Provided data

-*-*-

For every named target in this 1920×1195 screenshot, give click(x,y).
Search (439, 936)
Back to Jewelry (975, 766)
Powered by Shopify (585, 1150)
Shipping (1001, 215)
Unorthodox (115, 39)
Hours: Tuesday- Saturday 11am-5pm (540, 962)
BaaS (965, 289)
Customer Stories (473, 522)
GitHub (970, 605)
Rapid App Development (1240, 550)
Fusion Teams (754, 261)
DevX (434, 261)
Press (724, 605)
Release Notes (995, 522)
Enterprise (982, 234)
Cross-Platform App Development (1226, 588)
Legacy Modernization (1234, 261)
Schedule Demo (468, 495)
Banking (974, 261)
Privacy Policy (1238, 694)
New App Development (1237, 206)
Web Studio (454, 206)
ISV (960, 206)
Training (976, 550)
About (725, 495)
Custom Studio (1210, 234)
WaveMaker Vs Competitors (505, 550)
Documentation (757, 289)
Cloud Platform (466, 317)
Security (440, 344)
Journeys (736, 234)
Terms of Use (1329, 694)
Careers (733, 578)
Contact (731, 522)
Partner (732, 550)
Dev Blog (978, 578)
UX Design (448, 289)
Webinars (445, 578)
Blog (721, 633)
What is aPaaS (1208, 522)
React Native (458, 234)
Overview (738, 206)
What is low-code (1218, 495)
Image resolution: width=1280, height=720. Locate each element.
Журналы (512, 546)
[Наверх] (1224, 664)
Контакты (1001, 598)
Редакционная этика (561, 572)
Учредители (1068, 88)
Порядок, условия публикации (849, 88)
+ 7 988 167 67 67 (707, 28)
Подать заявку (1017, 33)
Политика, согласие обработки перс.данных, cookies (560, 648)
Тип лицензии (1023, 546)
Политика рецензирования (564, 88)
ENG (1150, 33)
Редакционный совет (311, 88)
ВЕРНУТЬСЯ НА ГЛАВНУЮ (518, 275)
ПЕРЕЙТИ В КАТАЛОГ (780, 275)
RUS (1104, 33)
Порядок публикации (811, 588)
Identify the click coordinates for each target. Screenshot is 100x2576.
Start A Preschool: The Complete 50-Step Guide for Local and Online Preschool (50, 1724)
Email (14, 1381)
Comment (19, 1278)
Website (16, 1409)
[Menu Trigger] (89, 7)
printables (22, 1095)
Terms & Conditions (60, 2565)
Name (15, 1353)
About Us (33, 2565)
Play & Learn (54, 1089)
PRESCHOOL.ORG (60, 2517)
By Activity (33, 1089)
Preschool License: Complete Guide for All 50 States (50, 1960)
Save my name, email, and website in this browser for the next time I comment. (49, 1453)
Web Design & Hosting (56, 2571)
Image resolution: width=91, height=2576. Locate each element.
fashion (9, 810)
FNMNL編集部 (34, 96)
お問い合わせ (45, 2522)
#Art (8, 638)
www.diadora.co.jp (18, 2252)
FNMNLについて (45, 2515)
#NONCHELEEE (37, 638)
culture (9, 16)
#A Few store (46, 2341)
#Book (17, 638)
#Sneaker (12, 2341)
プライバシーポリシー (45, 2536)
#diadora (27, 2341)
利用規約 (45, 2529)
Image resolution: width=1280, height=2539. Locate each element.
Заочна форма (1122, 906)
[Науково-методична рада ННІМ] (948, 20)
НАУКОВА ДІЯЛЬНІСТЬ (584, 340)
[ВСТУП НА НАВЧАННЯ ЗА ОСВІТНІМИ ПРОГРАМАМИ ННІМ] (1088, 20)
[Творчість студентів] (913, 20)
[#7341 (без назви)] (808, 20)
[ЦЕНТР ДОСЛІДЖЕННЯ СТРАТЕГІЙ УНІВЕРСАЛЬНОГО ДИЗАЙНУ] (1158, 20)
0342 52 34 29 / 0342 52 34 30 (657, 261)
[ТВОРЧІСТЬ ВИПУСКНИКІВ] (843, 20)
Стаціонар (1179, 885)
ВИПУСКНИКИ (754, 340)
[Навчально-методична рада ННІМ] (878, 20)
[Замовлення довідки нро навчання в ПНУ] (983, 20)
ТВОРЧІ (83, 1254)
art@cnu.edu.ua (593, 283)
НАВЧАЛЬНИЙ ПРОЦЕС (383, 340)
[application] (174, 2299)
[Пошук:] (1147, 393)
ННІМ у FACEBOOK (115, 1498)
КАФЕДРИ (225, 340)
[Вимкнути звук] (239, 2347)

-*-*-

Task brief
Each line of the data that contains "width" belongs in the answer.

Answer below
Image resolution: width=1280, height=720. Locate each element.
Image resolution: width=91, height=2576. Locate each element.
Image resolution: width=1280, height=2539. Locate each element.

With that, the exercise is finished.